The final emotional kicker, however, was when Johnny handed a grieving Tully a box containing a few special mementoes from Kate after her death, including her finished book… titled Firefly Lane. Now we're crying too.
"It was a really powerful experience," Chalke told Forbes of her final scenes. "I lost an aunt I was very close to when I was 24, and knowing that this part of the storyline was coming, there was a part of me that was wondering what this was going to feel like to shoot. It ended up being challenging but also a special experience.
"It was physically and emotionally exhausting. Because cancer and death have touched everyone, I hope we dealt with it in a way that rings true to people, and that feels good for them to watch."
Heigl added: "I don't know if it was because I was so deeply in love with Sarah as a human being, and so much of Sarah informed Kate. I also love Kate and Tully and their relationship. It all felt so overwhelmingly real in a terrifying way because it was so heavy and heartbreaking.
"It was hard to stop the emotion because not every scene is supposed to be a weeping, sobbing, grief-stricken scene, but it was always right there at the forefront.
"There's just something about these two women, this particular story, Sarah as a human being, and my love for the characters. It felt weirdly real."
It's no secret Netflix has a bad habit of cancelling shows with multiple threads left hanging. Some of the latest casualties include First Kill, Warrior Nun, The Bastard Son and The Devil Himself and Fate: The Winx Saga, just to name a few.
However, showrunner Maggie Friedman simply wasn't prepared to risk that, so in order to ensure the story was told in its entirety, the decision to "supersize" season two was made.
"Originally, season two was just going to be 10 episodes, but I was talking to one of the Netflix executives who’s been such a great champion of the show and said, 'I know where the end of the story is'," she told Glamour.
"'I know exactly what I want it to be. I just want to make sure that we get there and don’t end on a cliffhanger and then something happens and we don’t complete it.' I wanted to make sure that I got to tell the full story."
"Because we did Part 1 and Part 2, we had the number of episodes, this was always Maggie's decision to arc this storyline," Chalke told Variety. "Basically, the arc follows the storyline of the book, and then it also goes off into brand new directions as well."
"That was the plan to know how many episodes it was going to be done over so that the story could be told in its entirety. There was no waiting on finding out if there's a pickup or not, and then [the story] is left halfway told, it was the completion of their journey."

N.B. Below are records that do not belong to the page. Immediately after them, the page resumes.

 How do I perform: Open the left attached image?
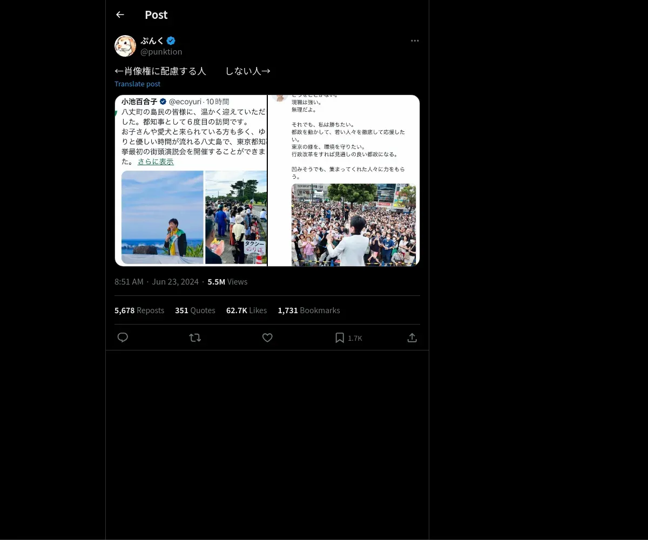[191, 180]
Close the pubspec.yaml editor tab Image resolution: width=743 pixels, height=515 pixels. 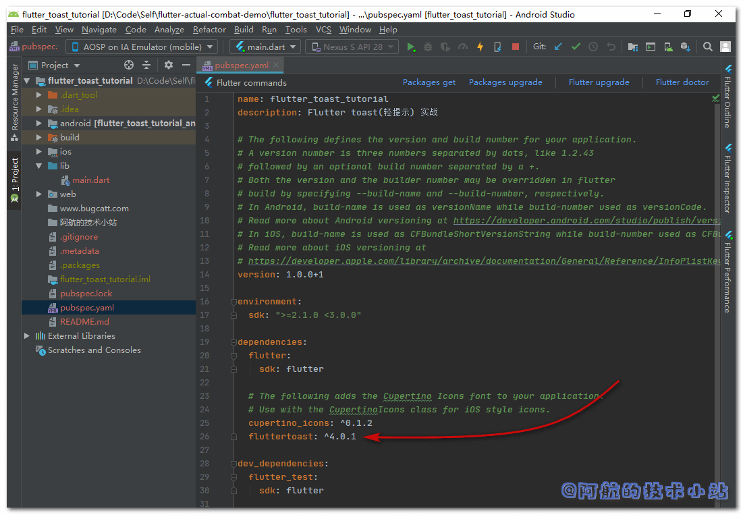[276, 65]
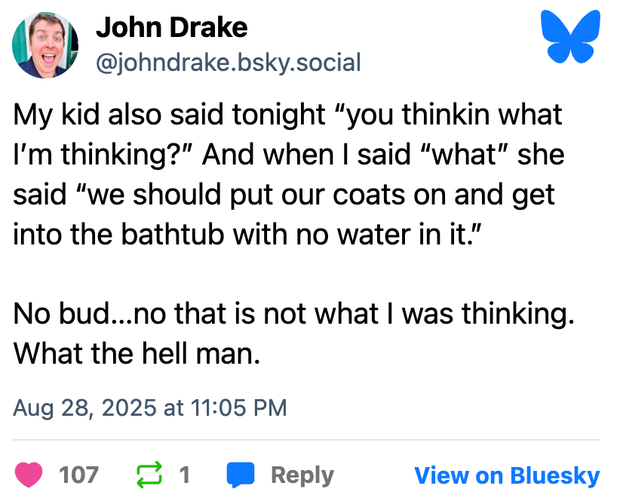Visit the @johndrake.bsky.social handle
The width and height of the screenshot is (620, 495).
coord(228,62)
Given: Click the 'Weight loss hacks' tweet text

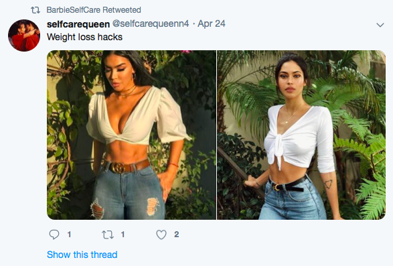Looking at the screenshot, I should click(x=84, y=37).

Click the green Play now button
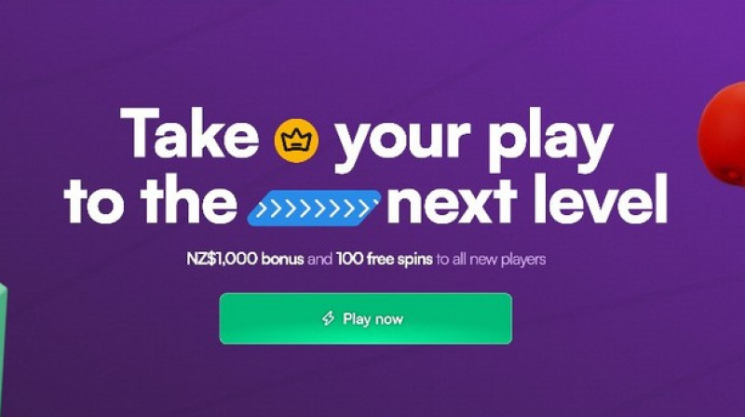365,318
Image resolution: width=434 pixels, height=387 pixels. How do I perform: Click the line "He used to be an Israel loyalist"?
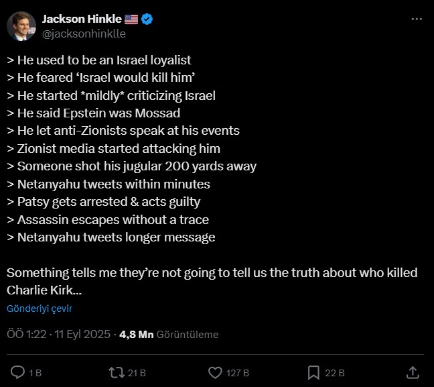point(99,60)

Netflix VP of drama series Jinny Howe added that Netflix wanted to honour Friedman’s overall plan for the series: "She wanted to tell the story in the two books. This felt like the most special and best way to deliver the series to the fans of the show while honouring Maggie's vision at the same time."
So there you have it. Friedman didn't want us to suffer at the hands of another Netflix cancellation and for that we are eternally grateful. Even if it means we'll be sobbing into our pillows for weeks after.
And who knows? If Hannah decides to write a third book, which she hasn't ruled out, we might see a third season in the future.
The author was interviewed by No Apology Book Reviews in April 2021 and, when asked about her next book, she said: "I have been doing a lot of publicity and the pandemic has knocked me for a loop. I am just now thinking about some things. I had originally seen Firefly Lane as the start of a trilogy. So, I will never say never about writing a third book."
We'll be sure to have our pumpkin-spiced lattes at the ready.
Firefly Lane is now available to watch on Netflix.